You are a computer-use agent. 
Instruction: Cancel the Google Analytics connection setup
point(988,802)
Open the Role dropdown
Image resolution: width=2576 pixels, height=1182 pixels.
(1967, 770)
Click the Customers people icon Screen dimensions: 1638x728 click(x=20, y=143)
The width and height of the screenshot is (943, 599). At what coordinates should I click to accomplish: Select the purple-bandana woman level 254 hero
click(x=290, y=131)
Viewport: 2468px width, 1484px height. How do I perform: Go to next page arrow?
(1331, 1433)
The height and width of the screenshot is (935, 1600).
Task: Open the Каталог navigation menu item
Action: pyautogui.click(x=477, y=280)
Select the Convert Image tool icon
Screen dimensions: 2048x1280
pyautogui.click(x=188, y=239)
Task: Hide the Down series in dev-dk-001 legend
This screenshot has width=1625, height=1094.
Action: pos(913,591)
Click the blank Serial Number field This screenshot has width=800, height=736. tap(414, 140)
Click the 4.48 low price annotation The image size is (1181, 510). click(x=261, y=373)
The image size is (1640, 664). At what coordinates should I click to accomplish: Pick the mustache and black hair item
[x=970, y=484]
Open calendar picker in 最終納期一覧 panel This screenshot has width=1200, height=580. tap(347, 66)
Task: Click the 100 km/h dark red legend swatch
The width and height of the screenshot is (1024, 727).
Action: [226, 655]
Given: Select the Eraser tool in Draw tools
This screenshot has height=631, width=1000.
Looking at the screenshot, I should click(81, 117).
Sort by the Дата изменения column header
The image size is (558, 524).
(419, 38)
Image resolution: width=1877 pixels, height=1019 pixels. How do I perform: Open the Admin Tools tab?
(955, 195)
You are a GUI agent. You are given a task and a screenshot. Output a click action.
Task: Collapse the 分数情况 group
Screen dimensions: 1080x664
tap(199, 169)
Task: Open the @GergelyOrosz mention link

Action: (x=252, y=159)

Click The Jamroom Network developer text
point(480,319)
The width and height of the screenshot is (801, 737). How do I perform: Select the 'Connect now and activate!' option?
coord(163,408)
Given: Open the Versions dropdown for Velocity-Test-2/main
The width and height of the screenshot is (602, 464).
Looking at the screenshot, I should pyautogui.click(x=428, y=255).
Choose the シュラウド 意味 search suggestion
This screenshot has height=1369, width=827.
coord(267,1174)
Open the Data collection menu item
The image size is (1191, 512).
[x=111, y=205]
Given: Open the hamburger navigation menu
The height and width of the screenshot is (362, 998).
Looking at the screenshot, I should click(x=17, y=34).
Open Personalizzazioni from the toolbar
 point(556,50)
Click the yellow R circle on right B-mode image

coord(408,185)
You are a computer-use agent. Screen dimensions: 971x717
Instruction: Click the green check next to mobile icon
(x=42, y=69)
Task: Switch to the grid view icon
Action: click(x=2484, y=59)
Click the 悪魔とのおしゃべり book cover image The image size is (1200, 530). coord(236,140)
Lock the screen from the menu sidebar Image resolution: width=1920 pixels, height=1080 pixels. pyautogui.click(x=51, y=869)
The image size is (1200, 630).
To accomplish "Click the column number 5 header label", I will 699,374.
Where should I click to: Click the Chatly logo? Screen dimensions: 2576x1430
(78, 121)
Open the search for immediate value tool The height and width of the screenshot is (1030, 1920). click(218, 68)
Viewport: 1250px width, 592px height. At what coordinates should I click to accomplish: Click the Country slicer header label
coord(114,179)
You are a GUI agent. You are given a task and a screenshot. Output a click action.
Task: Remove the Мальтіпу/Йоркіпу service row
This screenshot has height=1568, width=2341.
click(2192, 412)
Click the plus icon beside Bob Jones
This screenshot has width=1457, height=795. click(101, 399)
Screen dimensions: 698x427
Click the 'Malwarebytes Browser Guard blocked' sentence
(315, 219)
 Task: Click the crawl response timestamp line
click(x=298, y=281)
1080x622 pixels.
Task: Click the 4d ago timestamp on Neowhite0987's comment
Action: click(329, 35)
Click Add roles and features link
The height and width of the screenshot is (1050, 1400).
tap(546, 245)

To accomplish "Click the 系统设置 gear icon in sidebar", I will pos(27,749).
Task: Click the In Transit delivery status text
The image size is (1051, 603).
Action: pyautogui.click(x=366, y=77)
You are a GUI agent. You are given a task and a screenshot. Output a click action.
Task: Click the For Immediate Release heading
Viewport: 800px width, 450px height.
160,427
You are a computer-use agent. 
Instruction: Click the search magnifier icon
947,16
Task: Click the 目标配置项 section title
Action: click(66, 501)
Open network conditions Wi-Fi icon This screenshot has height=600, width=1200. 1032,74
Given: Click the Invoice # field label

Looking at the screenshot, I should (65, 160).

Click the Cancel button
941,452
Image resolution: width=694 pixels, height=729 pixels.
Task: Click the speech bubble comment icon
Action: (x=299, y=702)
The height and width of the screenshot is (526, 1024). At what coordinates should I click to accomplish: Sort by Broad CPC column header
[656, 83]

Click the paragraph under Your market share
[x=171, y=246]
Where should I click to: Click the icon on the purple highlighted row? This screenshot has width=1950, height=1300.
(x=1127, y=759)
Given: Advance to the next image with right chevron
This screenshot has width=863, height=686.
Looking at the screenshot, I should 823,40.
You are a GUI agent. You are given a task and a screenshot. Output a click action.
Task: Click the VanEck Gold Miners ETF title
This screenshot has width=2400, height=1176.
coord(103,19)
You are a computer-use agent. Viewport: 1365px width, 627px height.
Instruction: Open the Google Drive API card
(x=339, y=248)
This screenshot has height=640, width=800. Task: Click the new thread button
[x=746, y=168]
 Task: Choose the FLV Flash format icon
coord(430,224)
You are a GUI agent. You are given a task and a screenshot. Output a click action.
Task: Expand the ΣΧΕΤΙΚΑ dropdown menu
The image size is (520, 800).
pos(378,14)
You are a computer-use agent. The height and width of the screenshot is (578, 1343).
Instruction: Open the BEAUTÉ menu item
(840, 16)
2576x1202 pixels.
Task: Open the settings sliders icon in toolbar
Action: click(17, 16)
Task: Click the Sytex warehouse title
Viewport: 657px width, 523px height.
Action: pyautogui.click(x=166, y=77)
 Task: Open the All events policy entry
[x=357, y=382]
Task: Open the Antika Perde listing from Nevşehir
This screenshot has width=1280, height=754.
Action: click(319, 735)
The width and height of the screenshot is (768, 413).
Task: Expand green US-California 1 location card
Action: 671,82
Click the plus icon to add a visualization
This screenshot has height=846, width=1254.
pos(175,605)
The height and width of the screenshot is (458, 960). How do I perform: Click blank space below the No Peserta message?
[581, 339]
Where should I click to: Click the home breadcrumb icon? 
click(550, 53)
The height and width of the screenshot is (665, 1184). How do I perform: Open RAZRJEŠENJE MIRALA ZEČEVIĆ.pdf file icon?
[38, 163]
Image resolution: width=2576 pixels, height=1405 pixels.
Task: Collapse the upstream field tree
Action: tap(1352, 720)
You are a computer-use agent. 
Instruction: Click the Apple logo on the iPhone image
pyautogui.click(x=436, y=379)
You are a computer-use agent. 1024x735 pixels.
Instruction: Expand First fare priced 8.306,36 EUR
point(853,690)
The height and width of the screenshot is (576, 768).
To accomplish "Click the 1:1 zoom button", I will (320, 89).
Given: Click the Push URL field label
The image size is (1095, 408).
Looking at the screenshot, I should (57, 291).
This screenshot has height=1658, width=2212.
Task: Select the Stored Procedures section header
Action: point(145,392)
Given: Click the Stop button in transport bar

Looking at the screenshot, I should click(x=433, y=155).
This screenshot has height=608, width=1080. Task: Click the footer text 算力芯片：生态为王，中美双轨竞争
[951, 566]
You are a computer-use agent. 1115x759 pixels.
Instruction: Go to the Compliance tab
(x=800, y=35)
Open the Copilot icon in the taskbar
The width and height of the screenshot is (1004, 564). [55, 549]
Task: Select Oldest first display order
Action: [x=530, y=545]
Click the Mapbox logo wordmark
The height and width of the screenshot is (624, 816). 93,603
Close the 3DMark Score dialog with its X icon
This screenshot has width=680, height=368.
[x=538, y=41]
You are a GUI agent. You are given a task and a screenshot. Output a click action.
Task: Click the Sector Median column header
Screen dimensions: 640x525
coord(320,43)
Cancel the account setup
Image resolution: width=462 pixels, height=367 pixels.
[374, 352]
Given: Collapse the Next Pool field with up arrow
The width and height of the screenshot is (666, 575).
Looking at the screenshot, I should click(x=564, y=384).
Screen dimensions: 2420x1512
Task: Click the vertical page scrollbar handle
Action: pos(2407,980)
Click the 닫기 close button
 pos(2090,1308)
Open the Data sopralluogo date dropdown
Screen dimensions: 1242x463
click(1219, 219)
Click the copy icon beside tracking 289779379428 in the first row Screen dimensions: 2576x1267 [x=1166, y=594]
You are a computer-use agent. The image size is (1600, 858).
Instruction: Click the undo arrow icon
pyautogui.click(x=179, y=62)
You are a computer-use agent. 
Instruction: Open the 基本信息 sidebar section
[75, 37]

WRITTEN INSTRUCTION
Locate every line in the items above that contains the word "pixels", and copy each of those lines.

WORKED SOLUTION
Image resolution: width=2576 pixels, height=1182 pixels.
Image resolution: width=1877 pixels, height=1019 pixels. How do I perform: Open the Admin Tools tab?
Lock the screen from the menu sidebar Image resolution: width=1920 pixels, height=1080 pixels. pyautogui.click(x=51, y=869)
1080x622 pixels.
Image resolution: width=694 pixels, height=729 pixels.
2576x1202 pixels.
Image resolution: width=2576 pixels, height=1405 pixels.
You are a computer-use agent. 1024x735 pixels.
You are a computer-use agent. 1115x759 pixels.
Image resolution: width=462 pixels, height=367 pixels.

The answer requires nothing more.